George (Tim) McDonnell in Law360

Law360 (August 28, 2018) The homeowners’ association at the tilting Millennium Tower told a San Francisco judge Tuesday that it shouldn’t be on the hook for construction, insurance and litigation costs incurred by the nearby, recently completed Salesforce Tower, which purportedly had to deal with extra costs stemming from the Millennium Tower’s sinking woes. The Salesforce Tower’s owner, Boston Properties subsidiary Transbay Tower LLC, and its general contractor, Clark Hathaway Dinwiddie, allege the Millennium Tower’s sinking has compromised neighboring lots. When the Salesforce Tower — the second-largest building west of the Mississippi River — began construction in 2013, it had to take extra insurance and construction precautions, attorneys said at a hearing Tuesday.

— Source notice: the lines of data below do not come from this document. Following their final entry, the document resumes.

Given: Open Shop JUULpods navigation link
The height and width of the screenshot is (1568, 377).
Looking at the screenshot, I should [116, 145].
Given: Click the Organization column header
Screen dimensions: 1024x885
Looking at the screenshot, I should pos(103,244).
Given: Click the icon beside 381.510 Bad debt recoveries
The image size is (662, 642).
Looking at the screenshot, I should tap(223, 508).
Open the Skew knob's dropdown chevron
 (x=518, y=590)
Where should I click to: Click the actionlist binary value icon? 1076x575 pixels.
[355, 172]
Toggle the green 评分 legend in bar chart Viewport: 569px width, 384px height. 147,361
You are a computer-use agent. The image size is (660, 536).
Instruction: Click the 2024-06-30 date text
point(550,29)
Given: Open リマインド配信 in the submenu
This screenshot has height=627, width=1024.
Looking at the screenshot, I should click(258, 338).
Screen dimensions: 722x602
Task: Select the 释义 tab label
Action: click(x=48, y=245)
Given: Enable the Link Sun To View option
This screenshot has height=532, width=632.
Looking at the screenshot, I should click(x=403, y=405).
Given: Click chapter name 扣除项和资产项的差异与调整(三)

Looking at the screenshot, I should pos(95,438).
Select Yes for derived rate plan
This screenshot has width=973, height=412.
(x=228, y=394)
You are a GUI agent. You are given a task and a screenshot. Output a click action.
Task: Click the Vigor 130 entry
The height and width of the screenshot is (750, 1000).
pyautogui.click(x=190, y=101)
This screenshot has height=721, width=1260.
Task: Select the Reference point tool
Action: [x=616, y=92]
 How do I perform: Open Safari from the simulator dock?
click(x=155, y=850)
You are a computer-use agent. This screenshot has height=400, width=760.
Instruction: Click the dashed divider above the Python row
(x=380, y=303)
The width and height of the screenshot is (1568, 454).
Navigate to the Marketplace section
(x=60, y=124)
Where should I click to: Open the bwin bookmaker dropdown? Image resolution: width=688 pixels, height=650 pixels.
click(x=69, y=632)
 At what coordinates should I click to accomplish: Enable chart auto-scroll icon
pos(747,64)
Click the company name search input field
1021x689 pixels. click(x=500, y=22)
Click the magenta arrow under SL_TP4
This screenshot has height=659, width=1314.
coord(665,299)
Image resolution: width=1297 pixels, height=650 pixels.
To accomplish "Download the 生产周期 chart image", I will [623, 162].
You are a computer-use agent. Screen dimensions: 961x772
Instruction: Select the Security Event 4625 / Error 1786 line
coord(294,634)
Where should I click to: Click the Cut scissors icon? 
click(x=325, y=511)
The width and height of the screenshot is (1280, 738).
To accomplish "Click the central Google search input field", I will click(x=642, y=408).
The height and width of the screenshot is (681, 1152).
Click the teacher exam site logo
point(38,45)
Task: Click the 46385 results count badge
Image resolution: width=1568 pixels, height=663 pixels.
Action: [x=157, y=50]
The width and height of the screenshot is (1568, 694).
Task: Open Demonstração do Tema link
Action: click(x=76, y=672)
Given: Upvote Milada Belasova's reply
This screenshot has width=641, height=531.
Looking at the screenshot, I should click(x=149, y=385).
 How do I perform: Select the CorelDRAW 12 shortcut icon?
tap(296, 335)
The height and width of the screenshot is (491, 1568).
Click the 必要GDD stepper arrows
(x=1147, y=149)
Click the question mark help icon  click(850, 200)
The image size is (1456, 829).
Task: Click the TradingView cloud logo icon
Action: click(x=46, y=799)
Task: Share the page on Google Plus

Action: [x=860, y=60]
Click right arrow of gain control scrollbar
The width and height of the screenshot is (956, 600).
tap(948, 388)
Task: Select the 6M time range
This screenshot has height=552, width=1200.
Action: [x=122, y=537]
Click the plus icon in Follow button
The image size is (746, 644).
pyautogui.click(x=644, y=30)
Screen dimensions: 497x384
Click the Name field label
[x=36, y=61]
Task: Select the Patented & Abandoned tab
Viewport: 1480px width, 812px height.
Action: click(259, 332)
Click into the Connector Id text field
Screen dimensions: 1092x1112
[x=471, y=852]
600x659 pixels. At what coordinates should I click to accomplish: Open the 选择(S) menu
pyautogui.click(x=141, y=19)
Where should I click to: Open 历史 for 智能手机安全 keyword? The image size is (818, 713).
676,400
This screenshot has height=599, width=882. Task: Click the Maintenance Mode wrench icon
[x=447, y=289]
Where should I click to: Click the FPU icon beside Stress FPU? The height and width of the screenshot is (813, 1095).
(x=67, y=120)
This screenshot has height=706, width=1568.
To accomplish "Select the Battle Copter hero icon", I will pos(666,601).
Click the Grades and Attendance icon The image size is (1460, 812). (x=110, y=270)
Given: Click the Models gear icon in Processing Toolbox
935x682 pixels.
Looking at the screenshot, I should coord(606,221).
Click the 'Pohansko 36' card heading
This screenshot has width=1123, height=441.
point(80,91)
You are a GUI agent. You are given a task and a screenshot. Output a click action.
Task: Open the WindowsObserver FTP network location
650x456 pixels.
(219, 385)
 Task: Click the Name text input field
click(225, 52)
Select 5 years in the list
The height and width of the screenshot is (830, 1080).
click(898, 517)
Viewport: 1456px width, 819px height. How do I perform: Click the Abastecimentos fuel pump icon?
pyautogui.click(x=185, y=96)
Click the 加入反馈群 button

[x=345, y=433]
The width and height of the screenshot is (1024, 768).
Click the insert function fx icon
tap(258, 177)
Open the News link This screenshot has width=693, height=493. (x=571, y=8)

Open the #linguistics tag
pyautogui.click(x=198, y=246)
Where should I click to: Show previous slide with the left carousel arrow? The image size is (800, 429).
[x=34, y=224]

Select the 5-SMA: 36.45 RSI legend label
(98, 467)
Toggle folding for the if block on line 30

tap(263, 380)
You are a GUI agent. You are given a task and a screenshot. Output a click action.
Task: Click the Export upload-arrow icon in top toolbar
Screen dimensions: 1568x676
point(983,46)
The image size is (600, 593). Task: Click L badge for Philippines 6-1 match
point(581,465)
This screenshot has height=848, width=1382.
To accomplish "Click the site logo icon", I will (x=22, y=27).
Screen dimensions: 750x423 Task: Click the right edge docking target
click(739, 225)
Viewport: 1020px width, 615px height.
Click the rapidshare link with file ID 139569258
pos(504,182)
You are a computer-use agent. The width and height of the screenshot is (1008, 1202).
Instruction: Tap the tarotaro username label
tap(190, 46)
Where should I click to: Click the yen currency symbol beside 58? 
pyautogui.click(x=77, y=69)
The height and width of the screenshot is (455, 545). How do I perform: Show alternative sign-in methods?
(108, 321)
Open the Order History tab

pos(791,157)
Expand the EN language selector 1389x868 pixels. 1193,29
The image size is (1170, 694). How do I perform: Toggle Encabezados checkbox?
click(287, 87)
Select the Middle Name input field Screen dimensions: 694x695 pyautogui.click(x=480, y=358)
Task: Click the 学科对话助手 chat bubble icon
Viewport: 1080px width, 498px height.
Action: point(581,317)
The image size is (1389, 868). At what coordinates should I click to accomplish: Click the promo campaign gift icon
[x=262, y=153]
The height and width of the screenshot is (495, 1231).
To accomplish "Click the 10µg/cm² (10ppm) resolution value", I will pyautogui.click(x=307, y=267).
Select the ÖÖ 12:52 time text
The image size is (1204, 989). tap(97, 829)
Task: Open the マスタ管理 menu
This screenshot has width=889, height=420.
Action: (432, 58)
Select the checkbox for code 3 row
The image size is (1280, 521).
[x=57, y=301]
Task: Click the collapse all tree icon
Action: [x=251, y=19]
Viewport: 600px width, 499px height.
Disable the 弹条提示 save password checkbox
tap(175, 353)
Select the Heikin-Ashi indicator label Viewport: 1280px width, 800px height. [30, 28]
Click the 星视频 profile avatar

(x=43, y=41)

At Tuesday's hearing in San Francisco, California Superior Court Judge Curtis Karnow wondered if Millennium’s developer and the residents could be held jointly liable for the Salesforce’s issues, because the claims were derived from the same problem — the Millennium’s sinking and tilting. “Almost by definition, all the damage suffered by your clients — even if to some extent they can be put at the feet of Millennium Tower Association, they must also be put at the feet of Mission Street Development,” he told the Salesforce Tower’s attorneys. “You would not have suffered the damage you did had the [Millennium’s] developer not done something that pushed it down to 16 inches.” George (Tim) McDonnell of Allen Matkins Leck Gamble Mallory & Natsis, attorney for Boston Properties and Transbay Tower LLC, sought to separate out the claims against the developer and the residents, saying they were “independent, separate and apart.” “Our complaint is focusing on the damage across the street,” he said. “Theirs is not the only building that's been affected, and we spent a lot of money, a lot of time, and a lot of attorneys’ fees addressing that.”